Hundreds of Transport for London bigwigs earned over £100k last year
Hundreds of Transport for London bigwigs earned more than £100k last year, data shows
- Almost 600 TfL fat cats earned over £100k last year despite £5b Covid bailout
- The huge payouts come as TfL begs for another £900million from taxpayers
- Puts more pressure on Mayor Sadiq Khan after four Tube strikes in three months
- RMT members have voted for another strike, with a date yet to be confirmed
Almost 600 Transport for London fat cats earned more than £100,000 last year despite Tube strike misery and a £5billion Covid bailout.
The massive payouts come as TfL begs for another £900million from taxpayers.
It will heap more pressure on embattled London Mayor Sadiq Khan, who is also after a long-term capital funding deal to upgrade the Tube and bus network.
Both Khan and TfL have faced ferocious criticism after Tube workers went on strike four times in the last three months.
London Mayor Sadiq Khan said last week that he was ‘not persuaded’ that TfL’s extortionate £401million final salary pension scheme needed to be curtailed
The mayor said last week that he was ‘not persuaded’ that TfL’s extortionate £401million final salary pension scheme needed to be curtailed.
But RMT members have voted to have another strike, with a date yet to be confirmed.
Now the London Evening Standard has revealed a total of 597 TfL and Crossrail staff earned six figures in 2021/22, compared with 455 last year.
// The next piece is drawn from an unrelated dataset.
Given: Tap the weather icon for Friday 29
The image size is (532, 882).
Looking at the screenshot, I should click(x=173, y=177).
The salaries, along with almost £1.6million of bonuses to 37 execs, were quietly approved on the day after the Platinum Jubilee – when London was hit by a 24-hour Tube strike called by the RMT.
The figures include a record-breaking £626,037 paid to Vernon Everitt, who left TfL in February. Susan Hall, leader of the Greater London Authority Conservatives, said the figures were ‘an insult to hard-working Londoners’.
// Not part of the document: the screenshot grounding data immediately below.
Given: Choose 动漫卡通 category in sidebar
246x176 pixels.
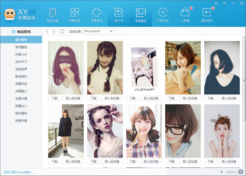Looking at the screenshot, I should coord(21,98).
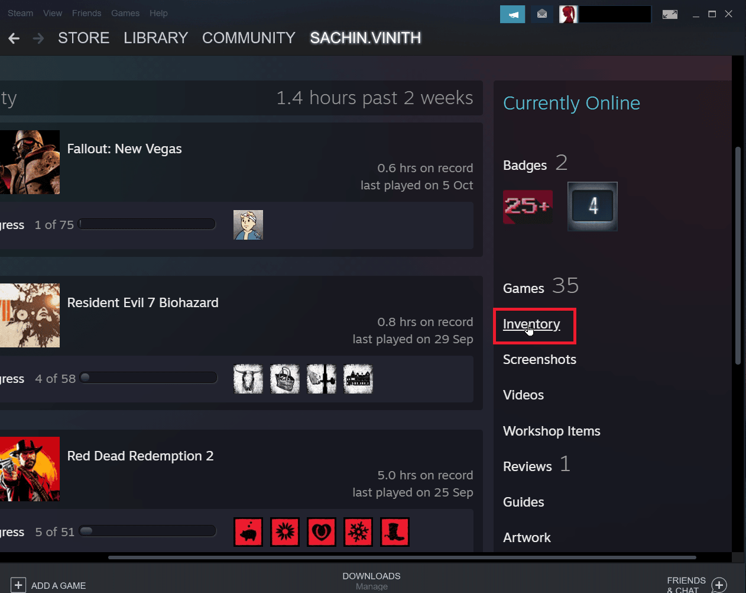
Task: Open the Friends & Chat panel
Action: tap(686, 583)
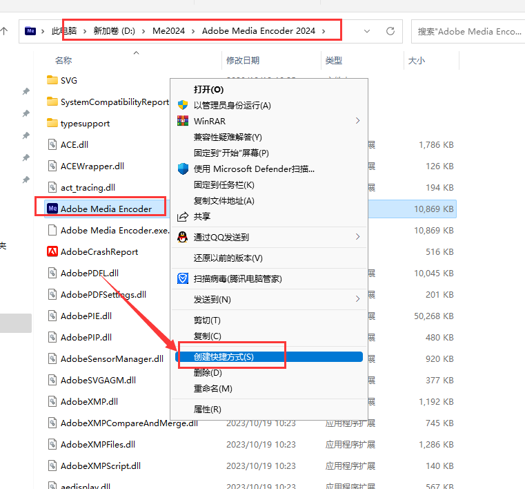The height and width of the screenshot is (489, 525).
Task: Choose 创建快捷方式 from context menu
Action: [224, 356]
She added: ‘We all want a long-term funding deal for TfL but the mayor doesn’t help London’s case by appearing so cavalier with their finances during times of such financial uncertainty.’
Mr Khan has proposed axing 22 bus routes and reducing almost 60 more instead of reducing pensions packages, threatening more cuts if the Department for Transport doesn’t meet demands.
A Government source said: ‘These are unbelievable, tone-deaf sums of money, sneaked out only days after the mayor pleaded poverty and announced massive bus service cuts.’
A spokesman for Mr Khan said: ‘Since Sadiq took office in 2016 the number of people on a salary of more than £100,000 at TfL has dropped by nearly 20 per cent and the mayor has agreed with the TfL leadership that no new bonuses should be paid until TfL achieves financial sustainability by April 2023.’
A TfL spokesman said staff had boosted passenger numbers close to pre-pandemic levels.